Mr Joyce told NBR the grants are about drawing research and development activity to New Zealand. The $6 million was given to NextWindow at a time when the government was aware its sale to Smart Technologies was going through. Like other grant recipients, it had to match government funding. He would happily give an R&D grant to a foreign company that had never had any NZ ties if it was willing to bring R&D activity to NZ. He said there was a separate vehicle - NZVIF - for directly investing in startups.
And it should also be noted that not every off-shore sale goes badly. Navman (now owned by Taiwan's Mitac) is the poster child for things going south, with the GPS company's Auckland staff being
culled from more than 500 to a recent 37 (there's also a few dozen working for fleet management spin-off Navman Wireless, majority-owed by US interests).
But others have prospered. Notably 3D visualisation software company Right Hemisphere, whose Auckland staff have been expanded since it became part of German multinational software company SAP. And while fleeting tracking technology company Telogis' ownership, intellectual property and profits are now all a Californian concern, the fast-growing company says it is
doubling staff in Christchurch over the next year to 300. Trade Me founder Sam Morgan sold out to Australia's Fairfax, but has reinvested a lot of his money back into Kiwi startups, including Vend and SLI (although ironically another company he poured some of his Trade Me cash into, Sonar6, was in turn
sold offshore, repeating the cycle).
And Trade Me itself has returned home, to a fashion, by listing on the NZX.

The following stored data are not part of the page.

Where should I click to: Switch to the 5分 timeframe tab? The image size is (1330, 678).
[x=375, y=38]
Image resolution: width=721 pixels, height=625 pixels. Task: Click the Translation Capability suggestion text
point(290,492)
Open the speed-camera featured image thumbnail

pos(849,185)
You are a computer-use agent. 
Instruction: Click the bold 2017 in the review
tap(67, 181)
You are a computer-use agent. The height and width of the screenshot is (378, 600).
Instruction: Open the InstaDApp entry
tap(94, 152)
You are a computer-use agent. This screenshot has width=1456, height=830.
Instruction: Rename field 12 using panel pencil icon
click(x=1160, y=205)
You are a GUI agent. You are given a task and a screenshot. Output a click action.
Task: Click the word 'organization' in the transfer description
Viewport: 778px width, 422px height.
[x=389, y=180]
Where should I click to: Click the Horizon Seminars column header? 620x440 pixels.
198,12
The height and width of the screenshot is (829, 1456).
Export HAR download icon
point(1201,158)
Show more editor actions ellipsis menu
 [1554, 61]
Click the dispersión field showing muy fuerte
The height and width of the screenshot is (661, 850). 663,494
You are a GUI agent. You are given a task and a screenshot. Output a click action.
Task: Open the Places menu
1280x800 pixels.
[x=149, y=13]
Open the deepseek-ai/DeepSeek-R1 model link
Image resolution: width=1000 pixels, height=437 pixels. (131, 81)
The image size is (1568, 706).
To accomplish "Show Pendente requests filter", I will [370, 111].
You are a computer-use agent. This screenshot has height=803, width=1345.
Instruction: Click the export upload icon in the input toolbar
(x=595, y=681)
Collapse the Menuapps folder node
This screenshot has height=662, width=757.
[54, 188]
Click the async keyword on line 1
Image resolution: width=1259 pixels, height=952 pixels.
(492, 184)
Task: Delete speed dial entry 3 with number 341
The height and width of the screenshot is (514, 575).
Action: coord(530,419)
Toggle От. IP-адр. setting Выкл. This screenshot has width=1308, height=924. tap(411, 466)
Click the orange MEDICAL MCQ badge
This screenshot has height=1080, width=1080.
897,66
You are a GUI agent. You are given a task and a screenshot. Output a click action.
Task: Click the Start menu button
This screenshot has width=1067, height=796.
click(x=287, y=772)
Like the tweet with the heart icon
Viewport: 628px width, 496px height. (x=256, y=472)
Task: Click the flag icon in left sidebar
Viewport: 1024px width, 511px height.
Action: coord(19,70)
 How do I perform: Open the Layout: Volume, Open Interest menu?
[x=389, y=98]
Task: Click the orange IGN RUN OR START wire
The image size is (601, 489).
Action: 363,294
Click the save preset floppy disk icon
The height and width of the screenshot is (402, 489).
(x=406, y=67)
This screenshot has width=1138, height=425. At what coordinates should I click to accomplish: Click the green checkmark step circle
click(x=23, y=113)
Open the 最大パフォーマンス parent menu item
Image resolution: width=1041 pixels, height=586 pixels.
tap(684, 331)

And being listed on the local stock exchange is surely an incentive for hot tech companies like Xero, SLI Systems and Wynyard Group to keep most of their operations in NZ. All of their CEOs hold deep and genuine beliefs that that's the right thing to do. But then again, if Xero lists on the Nasdaq - which it's opening eyeing - or a moneybags buyer comes knocking, things are more up in-the-air. Mr Drury, like any CEO, will have to weigh shareholders' interests.
The Endace situation will be an interesting one to watch.
Emulex CEO Jim McCluney met with Mr Joyce as the sale was announced, and gave verbal reassurances about keeping R&D activity in NZ. And he told NBR his company will keep 190 or so Endace employees in New Zealand (most Endace R&D staff are in Hamilton - a function of the fact its network monitoring technology grew out of research at Waikato University).
But he stopped short of contractually committing to keep R&D work onshore, or making any type of formal commitment.
Let's see if the American CEO stays good to his promise.
Or if the current government, or a future one, thinks of a why of keeping our hot tech startups in Kiwi ownership.